A novel graph theoretical approach for modeling microbiomes and inferring microbial ecological relationships
Microbiomes play vital roles in shaping environments and stabilize them based on their compositions and inter-species relationships among its species. Variations in microbial properties have been reported to have significant impact on their host environment. For example, variants in gut microbiomes have been reported to be associated with several chronic conditions, such as inflammatory disease and irritable bowel syndrome. However, how microbial bacteria contribute to pathogenesis still
... unclear and major research questions in this domain remain unanswered. We propose a split graph model to represent the composition and interactions of a given microbiome.

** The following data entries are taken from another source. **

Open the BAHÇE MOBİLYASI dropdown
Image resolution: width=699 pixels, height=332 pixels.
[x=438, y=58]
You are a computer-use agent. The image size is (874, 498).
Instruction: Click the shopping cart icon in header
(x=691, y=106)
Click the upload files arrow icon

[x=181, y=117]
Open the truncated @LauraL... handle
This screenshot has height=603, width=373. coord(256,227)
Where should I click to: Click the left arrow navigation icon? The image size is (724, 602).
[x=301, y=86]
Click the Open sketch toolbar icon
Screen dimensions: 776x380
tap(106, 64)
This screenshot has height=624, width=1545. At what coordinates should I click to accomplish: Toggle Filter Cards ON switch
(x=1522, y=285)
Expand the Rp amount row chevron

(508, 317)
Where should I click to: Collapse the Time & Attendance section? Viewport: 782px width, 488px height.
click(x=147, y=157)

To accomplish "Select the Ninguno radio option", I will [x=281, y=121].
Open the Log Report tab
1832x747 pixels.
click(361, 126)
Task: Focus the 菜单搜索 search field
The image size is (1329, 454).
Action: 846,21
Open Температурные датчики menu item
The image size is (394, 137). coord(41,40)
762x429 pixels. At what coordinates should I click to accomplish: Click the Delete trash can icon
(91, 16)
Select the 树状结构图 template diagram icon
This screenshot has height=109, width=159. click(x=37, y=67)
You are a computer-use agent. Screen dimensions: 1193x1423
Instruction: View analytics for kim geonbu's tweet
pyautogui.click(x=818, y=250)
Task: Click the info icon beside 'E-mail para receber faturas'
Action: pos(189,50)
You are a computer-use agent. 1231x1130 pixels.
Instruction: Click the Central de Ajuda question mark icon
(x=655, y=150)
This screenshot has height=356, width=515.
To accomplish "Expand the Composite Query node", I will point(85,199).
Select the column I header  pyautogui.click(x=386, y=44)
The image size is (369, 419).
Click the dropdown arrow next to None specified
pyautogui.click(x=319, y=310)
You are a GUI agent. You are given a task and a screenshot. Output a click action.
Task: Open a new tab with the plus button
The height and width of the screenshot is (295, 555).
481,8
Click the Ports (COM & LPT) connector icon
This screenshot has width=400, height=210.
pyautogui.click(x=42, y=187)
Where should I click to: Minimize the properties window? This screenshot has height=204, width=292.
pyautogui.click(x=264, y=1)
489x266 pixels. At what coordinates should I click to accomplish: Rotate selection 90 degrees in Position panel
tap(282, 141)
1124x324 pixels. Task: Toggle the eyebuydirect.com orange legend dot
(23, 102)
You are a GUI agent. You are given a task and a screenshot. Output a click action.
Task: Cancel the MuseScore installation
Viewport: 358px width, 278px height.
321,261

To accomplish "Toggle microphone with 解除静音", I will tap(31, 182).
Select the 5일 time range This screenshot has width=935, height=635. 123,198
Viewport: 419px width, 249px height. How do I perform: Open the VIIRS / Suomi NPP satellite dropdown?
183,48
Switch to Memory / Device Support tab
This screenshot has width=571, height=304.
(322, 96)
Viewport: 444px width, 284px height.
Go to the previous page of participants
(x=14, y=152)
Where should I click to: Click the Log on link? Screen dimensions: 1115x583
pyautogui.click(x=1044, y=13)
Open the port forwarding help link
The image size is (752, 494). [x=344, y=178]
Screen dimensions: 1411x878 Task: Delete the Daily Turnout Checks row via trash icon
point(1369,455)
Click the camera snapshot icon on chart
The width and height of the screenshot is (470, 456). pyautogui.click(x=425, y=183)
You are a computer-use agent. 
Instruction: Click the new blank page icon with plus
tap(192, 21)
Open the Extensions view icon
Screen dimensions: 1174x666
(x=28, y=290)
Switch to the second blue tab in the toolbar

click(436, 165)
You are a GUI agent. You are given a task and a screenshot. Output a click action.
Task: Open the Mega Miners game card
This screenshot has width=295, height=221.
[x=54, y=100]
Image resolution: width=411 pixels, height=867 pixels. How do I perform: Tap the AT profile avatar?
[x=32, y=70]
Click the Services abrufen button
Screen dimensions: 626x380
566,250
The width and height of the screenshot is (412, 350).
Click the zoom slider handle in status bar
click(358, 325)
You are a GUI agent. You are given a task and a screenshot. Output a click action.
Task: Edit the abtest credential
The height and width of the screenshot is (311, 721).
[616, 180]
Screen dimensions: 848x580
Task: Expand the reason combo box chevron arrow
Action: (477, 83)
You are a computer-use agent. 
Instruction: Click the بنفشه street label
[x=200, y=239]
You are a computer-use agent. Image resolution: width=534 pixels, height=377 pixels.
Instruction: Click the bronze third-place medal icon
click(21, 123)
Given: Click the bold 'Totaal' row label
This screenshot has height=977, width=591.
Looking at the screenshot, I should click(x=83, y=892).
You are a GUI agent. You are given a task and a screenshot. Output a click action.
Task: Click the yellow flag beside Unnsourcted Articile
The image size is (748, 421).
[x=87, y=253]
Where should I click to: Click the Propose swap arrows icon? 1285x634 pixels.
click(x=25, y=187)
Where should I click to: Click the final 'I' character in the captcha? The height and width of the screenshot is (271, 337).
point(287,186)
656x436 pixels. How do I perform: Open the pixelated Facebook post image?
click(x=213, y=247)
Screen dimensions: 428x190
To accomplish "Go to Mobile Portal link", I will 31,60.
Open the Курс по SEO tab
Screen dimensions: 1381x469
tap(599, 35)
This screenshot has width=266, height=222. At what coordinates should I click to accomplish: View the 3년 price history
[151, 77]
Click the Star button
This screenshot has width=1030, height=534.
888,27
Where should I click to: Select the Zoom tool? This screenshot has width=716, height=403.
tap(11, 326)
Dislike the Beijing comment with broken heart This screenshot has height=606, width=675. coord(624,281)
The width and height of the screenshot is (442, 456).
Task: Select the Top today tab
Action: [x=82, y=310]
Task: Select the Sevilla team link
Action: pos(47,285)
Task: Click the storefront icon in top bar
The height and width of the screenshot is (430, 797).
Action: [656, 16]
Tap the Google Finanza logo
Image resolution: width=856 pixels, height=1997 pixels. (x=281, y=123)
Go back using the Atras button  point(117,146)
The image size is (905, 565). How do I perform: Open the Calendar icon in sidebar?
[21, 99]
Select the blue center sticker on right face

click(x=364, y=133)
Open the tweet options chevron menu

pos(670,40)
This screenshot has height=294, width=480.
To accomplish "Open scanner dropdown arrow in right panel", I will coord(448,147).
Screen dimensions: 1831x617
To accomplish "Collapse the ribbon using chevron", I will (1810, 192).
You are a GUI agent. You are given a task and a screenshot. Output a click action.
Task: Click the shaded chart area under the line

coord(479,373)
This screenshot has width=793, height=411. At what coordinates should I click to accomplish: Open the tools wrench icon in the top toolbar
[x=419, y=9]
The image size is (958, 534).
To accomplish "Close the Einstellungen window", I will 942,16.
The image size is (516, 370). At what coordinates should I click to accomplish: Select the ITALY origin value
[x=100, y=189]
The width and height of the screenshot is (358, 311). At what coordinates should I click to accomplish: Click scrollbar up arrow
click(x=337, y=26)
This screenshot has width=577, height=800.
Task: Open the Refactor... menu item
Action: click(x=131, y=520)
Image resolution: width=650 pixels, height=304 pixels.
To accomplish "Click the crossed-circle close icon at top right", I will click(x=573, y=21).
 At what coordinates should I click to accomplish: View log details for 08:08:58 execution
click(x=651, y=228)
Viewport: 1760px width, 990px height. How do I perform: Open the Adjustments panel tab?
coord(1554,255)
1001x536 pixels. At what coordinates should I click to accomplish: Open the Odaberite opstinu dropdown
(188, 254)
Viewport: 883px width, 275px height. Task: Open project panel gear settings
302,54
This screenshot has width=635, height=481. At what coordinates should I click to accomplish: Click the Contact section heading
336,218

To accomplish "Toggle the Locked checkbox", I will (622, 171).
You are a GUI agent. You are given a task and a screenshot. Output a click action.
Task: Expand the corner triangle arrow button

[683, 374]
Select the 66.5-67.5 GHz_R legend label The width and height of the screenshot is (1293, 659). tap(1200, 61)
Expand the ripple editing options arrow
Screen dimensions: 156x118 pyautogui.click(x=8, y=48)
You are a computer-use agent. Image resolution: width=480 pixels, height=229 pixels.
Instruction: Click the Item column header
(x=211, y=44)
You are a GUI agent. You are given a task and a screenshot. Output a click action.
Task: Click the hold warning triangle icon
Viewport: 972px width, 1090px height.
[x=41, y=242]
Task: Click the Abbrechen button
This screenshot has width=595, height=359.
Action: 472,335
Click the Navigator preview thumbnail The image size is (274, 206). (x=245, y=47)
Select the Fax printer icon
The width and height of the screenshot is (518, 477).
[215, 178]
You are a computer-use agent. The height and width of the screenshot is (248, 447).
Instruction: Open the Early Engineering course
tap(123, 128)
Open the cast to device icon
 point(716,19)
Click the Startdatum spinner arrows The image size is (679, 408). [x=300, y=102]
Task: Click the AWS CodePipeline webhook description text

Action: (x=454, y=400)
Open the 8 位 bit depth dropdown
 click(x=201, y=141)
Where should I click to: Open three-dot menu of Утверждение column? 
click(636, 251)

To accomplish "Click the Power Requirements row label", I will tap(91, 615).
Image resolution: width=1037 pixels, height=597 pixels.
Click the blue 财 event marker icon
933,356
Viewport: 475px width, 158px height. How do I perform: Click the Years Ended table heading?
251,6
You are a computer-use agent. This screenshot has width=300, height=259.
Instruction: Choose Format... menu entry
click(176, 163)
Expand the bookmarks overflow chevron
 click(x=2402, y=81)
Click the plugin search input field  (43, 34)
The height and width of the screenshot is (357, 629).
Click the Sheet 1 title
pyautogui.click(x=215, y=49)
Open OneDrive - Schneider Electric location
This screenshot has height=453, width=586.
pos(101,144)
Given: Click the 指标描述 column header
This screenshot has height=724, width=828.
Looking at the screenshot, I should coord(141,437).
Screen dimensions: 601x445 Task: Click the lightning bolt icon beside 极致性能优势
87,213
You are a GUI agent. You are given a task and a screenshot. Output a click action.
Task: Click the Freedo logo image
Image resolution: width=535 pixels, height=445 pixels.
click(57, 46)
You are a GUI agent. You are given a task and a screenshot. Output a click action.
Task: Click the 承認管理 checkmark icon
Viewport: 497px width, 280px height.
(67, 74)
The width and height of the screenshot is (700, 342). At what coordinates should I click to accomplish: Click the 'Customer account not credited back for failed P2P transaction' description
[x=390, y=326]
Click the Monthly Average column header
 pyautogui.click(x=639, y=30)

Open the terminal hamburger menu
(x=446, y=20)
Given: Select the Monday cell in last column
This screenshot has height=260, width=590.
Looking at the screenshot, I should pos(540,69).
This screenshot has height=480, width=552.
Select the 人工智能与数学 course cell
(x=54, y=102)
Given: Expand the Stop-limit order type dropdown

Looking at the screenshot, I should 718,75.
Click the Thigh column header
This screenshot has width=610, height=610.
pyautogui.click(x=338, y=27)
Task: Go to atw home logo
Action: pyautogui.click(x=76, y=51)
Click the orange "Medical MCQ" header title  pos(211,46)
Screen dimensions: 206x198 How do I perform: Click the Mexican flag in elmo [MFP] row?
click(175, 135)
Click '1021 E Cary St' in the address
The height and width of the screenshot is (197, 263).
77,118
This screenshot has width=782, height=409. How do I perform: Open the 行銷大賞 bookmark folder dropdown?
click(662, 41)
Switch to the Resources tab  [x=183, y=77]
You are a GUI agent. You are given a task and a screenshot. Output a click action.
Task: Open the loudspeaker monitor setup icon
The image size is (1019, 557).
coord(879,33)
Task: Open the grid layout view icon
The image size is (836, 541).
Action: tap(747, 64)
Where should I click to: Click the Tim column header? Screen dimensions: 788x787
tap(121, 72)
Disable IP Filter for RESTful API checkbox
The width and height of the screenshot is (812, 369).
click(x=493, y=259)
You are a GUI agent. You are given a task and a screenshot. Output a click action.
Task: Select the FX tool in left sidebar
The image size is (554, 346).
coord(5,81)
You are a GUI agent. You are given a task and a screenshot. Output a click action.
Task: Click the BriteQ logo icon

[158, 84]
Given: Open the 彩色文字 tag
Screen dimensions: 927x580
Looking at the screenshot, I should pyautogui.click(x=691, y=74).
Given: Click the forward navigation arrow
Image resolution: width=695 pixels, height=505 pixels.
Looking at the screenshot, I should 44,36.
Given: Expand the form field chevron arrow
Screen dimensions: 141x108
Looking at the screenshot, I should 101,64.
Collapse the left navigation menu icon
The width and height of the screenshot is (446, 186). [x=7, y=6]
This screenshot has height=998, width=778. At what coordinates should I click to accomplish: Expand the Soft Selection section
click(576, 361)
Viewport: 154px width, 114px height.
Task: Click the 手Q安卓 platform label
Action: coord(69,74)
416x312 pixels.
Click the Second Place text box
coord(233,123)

We used metagenomes from Korean populations in this study. The dataset consists of three different types of samples, viz. mucosal tissue and stool from Crohn's disease patients and stool from healthy individuals. We use the split graph model to analyze the impact of microbial compositions on various host phenotypes. Utilizing the graph model, we have developed a pipeline that integrates genomic information and pathway analysis to characterize both critical informative components of inter-bacterial correlations and associations between bacterial taxa and various metabolic pathways. The obtained results highlight the importance of the microbial communities and their inter-relationships and show how these microbial structures are correlated with Crohn's disease. We show that there are significant positive associations between detected taxonomic biomarkers as well as multiple functional modules in the split graph of mucosal tissue samples from CD patients. Bacteria Moraxellaceae and Pseudomonadaceae were detected as taxonomic biomarkers in CD groups. Higher abundance of these bacteria have been reported in previous study and several metabolic pathways associated with these bacteria were characterized in CD samples. The proposed pipeline provides a new way to approach the analysis of complex microbiomes. The results obtained from this study show great potential in unraveling mechansims in complex biological systems to understand how various components in such complex environments are associated with critical biological functions.